2) White evangelicals formed a major group that voted for Donald Trump. I try to keep my political opinions off this blog, so if you’re interested in such things you can read additional material about the book as it relates to this issue over on my “Intentional Conservative” blog.

I wanted to read a thoughtful, absorbing, highly-intellectual book by an author who identifies himself as a Christian, and indeed as an Evangelical Christian. Noll says in his introduction that his book is written from the perspective of a “wounded lover.” He quite fairly points out that there have been positive aspects of Fundamentalism, mainly the emphasis placed on the authority of Scripture, but that often this emphasis has veered away from the proper use of the Bible as our guide to understanding God and into the byways of treating it as a puzzle to be solved, especially in the area of biblical prophecy. Parts of the book were eerily familiar to me as Noll described some of these ideas, ones that I heard repeatedly from the pulpit of the church I attended from fourth grade on through my early adulthood. I finished the book feeling that I had indeed learned from it, that my mind had been expanded, and that some of my own ideas had been clarified. While the book was originally written in 1994, it might have been written yesterday. Noll ends his book with a prescription of sorts for ending the scandal and with the hope that it will indeed be ended, but I would have to say, sadly, that his hopes in the main have not been realized.
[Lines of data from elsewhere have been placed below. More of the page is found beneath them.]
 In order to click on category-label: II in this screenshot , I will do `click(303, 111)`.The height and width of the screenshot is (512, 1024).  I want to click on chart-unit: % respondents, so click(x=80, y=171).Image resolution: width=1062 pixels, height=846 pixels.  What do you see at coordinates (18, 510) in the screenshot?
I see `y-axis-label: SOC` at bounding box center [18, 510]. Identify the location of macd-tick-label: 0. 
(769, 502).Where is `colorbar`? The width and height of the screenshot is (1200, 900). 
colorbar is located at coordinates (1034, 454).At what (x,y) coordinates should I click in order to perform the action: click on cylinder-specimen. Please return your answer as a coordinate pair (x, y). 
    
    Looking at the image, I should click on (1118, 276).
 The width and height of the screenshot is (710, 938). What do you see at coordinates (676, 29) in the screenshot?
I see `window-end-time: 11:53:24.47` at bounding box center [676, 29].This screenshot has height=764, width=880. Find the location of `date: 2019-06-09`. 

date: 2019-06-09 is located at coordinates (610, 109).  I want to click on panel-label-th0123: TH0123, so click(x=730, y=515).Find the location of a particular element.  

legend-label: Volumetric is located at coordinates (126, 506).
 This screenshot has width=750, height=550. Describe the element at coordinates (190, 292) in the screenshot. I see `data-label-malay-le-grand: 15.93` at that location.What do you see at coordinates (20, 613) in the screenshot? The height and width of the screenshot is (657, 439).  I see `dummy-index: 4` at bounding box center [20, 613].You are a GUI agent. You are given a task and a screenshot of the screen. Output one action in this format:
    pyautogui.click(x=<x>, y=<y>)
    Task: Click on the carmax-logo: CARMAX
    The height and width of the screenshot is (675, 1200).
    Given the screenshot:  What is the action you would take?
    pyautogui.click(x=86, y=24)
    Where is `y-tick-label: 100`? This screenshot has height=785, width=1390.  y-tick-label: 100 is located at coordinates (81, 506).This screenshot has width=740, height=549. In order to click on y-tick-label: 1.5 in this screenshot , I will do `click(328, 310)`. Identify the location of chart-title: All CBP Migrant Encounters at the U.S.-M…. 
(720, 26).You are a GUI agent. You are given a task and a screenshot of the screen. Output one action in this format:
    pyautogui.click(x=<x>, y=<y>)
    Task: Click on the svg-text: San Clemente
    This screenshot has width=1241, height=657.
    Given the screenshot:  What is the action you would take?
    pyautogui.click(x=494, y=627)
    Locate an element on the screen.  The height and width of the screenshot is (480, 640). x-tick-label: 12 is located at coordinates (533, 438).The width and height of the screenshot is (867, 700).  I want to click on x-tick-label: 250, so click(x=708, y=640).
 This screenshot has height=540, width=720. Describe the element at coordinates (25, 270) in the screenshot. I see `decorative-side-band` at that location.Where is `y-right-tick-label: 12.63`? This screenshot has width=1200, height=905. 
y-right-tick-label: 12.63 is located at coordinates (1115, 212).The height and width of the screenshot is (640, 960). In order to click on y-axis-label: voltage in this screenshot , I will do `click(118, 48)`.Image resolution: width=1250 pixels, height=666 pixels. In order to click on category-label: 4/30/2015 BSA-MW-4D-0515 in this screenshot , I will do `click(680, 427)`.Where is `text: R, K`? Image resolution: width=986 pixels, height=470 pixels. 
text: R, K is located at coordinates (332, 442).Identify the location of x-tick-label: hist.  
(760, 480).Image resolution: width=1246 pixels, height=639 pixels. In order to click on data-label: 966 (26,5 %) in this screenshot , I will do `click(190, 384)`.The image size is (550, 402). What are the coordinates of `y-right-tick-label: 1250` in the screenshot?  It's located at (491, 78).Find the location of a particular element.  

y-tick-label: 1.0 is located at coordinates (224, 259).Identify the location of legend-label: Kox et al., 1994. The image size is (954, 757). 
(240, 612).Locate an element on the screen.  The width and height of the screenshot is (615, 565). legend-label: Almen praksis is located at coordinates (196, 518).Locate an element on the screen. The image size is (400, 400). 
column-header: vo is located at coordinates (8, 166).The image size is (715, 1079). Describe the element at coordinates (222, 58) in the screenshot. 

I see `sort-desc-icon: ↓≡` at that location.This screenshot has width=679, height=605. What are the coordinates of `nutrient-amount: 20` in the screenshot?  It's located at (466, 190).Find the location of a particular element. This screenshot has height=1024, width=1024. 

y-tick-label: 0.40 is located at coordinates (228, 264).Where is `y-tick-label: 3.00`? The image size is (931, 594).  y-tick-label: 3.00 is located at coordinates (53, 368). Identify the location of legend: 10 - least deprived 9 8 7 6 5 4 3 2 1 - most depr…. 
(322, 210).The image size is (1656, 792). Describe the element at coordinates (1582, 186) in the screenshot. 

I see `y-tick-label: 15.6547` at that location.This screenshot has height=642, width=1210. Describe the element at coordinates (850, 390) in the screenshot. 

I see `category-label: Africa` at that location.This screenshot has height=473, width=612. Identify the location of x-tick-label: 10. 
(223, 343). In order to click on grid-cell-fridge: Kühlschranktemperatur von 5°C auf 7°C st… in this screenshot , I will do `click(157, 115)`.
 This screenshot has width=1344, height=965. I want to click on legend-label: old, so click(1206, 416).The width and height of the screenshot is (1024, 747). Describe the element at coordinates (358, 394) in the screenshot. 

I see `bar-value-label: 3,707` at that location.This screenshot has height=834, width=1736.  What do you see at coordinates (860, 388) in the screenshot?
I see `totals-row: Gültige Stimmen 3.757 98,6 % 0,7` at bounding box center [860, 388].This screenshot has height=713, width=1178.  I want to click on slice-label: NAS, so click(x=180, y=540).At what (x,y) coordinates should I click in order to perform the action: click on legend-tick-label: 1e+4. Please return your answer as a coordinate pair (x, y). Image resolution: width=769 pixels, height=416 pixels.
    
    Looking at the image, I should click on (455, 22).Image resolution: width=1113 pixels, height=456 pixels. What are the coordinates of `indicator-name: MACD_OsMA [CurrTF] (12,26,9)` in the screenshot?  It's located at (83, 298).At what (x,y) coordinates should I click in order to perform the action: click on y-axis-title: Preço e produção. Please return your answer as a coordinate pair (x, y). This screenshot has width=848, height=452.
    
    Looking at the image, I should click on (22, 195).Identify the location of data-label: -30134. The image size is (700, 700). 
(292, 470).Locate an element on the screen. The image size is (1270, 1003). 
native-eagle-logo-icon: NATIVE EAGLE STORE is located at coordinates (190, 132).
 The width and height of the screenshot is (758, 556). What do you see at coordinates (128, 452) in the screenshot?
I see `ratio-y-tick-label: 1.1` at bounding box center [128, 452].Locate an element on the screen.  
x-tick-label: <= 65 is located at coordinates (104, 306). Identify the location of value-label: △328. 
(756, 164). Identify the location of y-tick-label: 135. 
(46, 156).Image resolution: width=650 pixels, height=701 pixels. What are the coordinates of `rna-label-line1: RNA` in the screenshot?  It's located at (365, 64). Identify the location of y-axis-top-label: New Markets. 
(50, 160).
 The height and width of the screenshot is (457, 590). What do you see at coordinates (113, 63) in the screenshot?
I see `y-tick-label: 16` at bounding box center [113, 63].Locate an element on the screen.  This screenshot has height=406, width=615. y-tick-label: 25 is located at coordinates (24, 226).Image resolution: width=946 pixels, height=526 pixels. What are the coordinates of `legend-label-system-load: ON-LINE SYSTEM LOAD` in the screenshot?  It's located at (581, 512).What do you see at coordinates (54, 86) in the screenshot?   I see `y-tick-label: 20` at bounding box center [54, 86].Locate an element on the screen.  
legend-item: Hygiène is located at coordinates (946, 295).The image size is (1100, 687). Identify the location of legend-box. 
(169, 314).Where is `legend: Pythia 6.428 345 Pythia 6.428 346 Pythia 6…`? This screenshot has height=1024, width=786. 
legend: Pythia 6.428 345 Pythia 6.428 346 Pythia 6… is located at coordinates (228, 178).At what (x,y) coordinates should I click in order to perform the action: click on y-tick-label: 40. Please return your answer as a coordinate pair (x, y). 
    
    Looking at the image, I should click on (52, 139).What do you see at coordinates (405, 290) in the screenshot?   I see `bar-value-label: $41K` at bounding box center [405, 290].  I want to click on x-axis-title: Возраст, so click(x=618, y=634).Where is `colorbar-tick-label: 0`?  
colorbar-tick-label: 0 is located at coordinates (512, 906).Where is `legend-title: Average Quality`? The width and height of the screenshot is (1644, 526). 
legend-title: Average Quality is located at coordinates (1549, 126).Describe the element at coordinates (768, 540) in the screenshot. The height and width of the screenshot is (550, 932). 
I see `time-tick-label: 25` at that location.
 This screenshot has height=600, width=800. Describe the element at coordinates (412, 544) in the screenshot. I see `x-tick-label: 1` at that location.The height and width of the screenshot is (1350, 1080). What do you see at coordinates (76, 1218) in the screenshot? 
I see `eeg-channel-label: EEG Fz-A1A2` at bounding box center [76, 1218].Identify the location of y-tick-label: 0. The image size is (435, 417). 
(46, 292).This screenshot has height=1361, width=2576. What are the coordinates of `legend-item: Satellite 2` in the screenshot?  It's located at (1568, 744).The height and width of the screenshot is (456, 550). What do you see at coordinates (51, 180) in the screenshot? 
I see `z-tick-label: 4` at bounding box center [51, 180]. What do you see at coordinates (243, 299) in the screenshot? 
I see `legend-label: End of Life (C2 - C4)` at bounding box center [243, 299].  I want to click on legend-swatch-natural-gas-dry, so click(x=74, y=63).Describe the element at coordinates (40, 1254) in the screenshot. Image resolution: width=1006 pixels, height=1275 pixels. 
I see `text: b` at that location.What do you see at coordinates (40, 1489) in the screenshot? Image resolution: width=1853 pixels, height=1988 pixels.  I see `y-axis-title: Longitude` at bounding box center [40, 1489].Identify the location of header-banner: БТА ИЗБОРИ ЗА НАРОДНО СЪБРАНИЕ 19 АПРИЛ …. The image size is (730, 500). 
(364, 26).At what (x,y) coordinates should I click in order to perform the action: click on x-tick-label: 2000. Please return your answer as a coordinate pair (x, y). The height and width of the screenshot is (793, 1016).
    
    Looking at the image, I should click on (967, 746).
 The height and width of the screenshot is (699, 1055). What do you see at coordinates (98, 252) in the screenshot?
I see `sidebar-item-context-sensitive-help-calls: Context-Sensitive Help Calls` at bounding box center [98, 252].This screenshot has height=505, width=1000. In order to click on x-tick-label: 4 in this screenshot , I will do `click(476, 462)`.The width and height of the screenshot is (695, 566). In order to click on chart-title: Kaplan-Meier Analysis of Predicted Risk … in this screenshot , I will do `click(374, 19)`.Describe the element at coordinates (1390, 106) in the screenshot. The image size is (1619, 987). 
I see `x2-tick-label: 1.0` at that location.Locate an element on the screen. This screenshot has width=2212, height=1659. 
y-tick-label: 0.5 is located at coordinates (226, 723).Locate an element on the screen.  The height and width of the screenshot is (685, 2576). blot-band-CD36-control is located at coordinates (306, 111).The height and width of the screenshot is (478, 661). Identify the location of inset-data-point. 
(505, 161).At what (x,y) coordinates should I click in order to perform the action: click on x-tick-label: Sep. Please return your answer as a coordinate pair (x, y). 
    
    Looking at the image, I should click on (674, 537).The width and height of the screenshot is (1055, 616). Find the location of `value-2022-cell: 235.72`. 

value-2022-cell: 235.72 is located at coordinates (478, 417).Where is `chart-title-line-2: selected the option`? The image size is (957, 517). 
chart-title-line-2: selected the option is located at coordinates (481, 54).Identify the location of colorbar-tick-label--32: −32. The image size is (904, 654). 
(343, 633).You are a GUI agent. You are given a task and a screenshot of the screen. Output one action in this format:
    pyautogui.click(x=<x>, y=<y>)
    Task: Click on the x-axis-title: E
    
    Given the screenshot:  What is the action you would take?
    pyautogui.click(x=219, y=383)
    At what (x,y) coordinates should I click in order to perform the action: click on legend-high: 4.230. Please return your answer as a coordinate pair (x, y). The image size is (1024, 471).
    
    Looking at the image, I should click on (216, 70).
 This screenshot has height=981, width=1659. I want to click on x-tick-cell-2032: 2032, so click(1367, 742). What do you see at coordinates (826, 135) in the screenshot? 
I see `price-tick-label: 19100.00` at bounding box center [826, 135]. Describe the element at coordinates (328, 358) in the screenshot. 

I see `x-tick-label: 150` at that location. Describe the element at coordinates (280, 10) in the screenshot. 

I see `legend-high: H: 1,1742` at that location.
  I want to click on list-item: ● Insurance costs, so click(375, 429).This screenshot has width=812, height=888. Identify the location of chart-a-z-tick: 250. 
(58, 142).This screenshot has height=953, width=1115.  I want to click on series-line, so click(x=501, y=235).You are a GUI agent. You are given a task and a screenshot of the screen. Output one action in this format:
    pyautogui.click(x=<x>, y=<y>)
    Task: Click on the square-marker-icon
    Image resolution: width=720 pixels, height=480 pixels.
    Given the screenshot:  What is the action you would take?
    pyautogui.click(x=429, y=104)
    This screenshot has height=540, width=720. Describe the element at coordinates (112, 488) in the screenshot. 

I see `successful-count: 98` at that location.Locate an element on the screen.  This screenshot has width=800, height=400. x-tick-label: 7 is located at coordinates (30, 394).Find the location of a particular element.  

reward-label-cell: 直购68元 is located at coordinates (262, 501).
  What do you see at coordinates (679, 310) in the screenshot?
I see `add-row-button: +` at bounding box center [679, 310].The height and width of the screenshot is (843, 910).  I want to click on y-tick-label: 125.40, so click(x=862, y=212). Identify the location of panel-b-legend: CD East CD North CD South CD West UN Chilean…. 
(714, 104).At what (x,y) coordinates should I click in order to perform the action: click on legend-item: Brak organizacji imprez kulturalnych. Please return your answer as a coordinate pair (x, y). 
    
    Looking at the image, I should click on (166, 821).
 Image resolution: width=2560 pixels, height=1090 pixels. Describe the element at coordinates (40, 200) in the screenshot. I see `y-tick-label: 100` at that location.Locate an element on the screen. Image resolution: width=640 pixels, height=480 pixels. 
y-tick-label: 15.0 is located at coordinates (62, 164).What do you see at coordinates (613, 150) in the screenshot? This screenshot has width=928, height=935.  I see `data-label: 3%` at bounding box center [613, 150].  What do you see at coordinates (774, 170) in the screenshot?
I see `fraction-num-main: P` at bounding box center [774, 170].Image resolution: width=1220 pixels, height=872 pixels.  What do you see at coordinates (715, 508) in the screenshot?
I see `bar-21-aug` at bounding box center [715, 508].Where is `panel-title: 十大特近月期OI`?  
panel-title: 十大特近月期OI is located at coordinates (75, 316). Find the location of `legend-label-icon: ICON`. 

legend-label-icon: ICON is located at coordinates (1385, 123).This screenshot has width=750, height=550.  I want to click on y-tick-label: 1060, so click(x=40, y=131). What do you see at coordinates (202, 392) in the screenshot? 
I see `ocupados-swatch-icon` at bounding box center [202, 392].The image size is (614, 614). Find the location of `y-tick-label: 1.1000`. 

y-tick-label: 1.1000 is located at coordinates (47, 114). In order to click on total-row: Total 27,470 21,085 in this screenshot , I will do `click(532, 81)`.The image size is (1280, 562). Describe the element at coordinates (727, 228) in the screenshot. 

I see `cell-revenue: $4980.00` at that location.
Be warned that this is a very dense, challenging book. I first started reading it and almost immediately bogged down, thinking that I just could not get through it. But an audiobook version came out last year, and since I had some Audible.com credits to use up I went with that. I usually find that if an audiobook is going to hold my attention it needs to be a narrative of some sort, but I was able to keep going in Noll’s book quite well. His ideas were so compelling that I was drawn along with them. I’d recommend that you try checking out a copy from the library first to see if you’re able to absorb it via the printed word and then give the audio version a try if you just can’t get through the book. Since the audiobook is so new, it’s not available at the library, or at least not at mine. It’s well worth the money, though. And if you’re not an Audible.com member you can get a free audiobook to start your membership. I’d get this one!